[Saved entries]
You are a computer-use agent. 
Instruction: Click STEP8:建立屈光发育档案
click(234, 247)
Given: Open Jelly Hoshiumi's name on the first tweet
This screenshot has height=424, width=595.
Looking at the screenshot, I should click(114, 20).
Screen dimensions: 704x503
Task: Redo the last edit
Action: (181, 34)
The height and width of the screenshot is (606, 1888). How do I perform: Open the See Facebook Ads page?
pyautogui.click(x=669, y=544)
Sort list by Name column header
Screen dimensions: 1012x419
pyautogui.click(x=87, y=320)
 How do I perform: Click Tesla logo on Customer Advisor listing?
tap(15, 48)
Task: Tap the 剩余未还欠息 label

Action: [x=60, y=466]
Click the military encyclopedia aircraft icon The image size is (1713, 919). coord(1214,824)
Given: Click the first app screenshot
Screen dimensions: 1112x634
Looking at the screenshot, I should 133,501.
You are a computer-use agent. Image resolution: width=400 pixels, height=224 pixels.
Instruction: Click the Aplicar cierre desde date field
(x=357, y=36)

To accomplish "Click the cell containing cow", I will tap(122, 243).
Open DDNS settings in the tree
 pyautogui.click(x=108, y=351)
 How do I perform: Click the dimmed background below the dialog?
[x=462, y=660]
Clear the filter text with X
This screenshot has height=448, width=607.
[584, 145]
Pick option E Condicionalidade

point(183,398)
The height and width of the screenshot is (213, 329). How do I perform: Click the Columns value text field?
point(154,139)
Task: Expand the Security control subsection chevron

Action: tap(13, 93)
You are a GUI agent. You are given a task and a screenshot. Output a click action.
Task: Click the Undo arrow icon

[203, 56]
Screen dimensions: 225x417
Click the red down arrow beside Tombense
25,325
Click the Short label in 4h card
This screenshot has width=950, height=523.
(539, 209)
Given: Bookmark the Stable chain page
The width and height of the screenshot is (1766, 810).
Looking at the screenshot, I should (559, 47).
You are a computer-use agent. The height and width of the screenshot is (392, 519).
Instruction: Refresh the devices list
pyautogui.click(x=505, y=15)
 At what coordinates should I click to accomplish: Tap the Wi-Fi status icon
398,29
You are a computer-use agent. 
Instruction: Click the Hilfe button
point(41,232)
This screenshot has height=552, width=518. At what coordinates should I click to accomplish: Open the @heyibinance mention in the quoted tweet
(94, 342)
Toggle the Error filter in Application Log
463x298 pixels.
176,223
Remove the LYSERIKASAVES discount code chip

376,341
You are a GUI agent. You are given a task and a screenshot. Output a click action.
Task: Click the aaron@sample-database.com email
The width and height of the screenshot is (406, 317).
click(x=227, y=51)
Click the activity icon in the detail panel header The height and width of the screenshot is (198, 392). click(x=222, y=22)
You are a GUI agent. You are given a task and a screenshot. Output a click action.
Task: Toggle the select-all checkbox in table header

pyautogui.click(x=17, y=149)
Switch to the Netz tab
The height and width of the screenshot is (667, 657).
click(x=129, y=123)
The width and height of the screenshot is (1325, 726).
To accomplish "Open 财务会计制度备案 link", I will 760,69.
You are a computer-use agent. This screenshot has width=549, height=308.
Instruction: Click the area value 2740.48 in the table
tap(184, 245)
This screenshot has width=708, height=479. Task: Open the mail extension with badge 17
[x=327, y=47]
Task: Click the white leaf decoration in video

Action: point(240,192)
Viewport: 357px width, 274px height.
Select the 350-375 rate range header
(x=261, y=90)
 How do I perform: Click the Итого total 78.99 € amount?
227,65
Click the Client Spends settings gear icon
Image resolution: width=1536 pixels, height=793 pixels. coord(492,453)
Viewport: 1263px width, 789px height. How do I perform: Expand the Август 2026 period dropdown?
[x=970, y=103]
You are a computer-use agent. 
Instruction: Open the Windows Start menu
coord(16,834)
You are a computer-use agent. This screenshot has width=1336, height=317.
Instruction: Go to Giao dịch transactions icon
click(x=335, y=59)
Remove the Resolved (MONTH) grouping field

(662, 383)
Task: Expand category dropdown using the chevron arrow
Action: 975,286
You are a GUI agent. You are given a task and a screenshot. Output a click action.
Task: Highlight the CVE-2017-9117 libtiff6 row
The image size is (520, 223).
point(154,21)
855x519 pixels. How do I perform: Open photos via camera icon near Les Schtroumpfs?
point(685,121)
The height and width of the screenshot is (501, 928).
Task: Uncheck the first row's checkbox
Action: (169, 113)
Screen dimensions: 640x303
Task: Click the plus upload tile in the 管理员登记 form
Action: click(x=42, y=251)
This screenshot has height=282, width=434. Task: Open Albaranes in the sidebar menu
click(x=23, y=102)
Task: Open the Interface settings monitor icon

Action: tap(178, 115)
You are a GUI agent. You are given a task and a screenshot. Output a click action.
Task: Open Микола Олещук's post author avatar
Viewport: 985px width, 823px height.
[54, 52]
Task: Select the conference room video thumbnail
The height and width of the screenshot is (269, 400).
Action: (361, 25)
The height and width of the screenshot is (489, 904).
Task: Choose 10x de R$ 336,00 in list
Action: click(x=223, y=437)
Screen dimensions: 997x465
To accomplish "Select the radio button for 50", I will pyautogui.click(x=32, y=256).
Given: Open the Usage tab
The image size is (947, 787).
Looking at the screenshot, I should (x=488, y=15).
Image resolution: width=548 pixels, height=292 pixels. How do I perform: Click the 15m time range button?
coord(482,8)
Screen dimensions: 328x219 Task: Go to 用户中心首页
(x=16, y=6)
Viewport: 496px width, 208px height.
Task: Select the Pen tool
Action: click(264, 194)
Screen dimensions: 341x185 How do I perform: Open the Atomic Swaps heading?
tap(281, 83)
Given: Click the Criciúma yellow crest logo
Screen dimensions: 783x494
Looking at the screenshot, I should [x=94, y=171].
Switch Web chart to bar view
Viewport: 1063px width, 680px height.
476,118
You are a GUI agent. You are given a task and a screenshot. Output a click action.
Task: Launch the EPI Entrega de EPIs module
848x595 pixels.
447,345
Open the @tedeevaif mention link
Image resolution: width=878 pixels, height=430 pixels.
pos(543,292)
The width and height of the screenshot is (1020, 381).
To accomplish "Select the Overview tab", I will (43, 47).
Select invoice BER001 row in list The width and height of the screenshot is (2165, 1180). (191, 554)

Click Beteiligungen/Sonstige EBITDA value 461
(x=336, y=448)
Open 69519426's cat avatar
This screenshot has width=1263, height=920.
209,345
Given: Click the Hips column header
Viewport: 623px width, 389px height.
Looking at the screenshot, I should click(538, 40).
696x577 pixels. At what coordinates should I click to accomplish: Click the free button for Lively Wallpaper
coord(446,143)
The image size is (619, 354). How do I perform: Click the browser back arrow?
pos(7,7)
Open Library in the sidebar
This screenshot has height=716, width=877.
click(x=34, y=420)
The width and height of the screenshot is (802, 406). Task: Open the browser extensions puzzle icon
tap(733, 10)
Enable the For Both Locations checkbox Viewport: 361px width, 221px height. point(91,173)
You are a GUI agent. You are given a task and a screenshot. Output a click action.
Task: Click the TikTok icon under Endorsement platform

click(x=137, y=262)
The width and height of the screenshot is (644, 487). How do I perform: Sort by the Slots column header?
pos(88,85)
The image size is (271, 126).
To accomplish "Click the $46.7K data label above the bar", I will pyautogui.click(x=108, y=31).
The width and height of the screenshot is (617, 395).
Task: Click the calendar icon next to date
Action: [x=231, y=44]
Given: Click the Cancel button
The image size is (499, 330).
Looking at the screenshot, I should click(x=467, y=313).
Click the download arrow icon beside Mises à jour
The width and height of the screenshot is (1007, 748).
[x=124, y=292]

WHAT YOU SHOULD DO
Filter the lines above, keeping and copying those that contain "computer".

OUTPUT FOR THIS TASK
You are a computer-use agent. 
You are a computer-use agent. Image resolution: width=400 pixels, height=224 pixels.
You are a computer-use agent. The height and width of the screenshot is (392, 519).
You are a computer-use agent. 
You are a computer-use agent. This screenshot has width=549, height=308.
You are a computer-use agent. 
You are a computer-use agent. This screenshot has width=1336, height=317.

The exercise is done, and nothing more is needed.